Rats understand cause and effect, researchers find
and World Science staff
Rats may understand cause and effect, contrary to widespread belief among scientists, a study has found.
It’s well known that animals can quickly learn that events are connected in some way. They can learn, for instance, that one event usually follows another. But creatures aren’t generally thought to reason that the second event could happen because of the first, according to the researchers who conducted the study.
But that assumption may be wrong, they reported.
The scientists, Aaron Blaisdell of the University of California-Los Angeles and colleagues, repeatedly showed rats a light followed by a tone. Then, if the tone was played alone, the rats started to behave as though the light must also have gone on. But when rats produced the tone themselves—by pressing a lever—they didn’t act as though the light must have flashed, the researchers reported.
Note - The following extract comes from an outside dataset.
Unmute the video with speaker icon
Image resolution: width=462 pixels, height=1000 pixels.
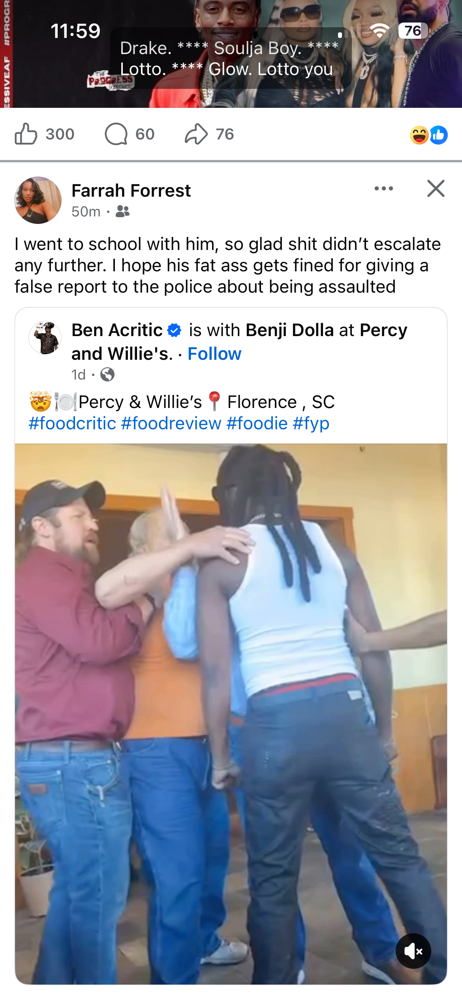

The rats’ reasoning was like our ability to understand that it hasn’t just rained when we see a wet lawn we just watered with a hose, according to the scientists.
They said they could ascertain the rats’ reasoning processes to some extent because when the light flashed, the rats were also given some food along with the sound. The rats learned to start looking for food after the light was flashed. But they didn’t do this as much when they themselves had set off the tone.
“A number of researchers have recently concluded that causal reasoning is a faculty that divides humans from animals,” the researchers wrote in the Feb. 17 issue of the research journal Science, where they reported their findings. “The present results cast doubt on that conclusion.”
The rats might not understand the detailed physical mechanisms underlying cause and effect, Blaisdell and colleagues added. Nonetheless, they show a key component of causal reasoning: they “grasp the relationship between seeing and doing,” and how these influence events differently.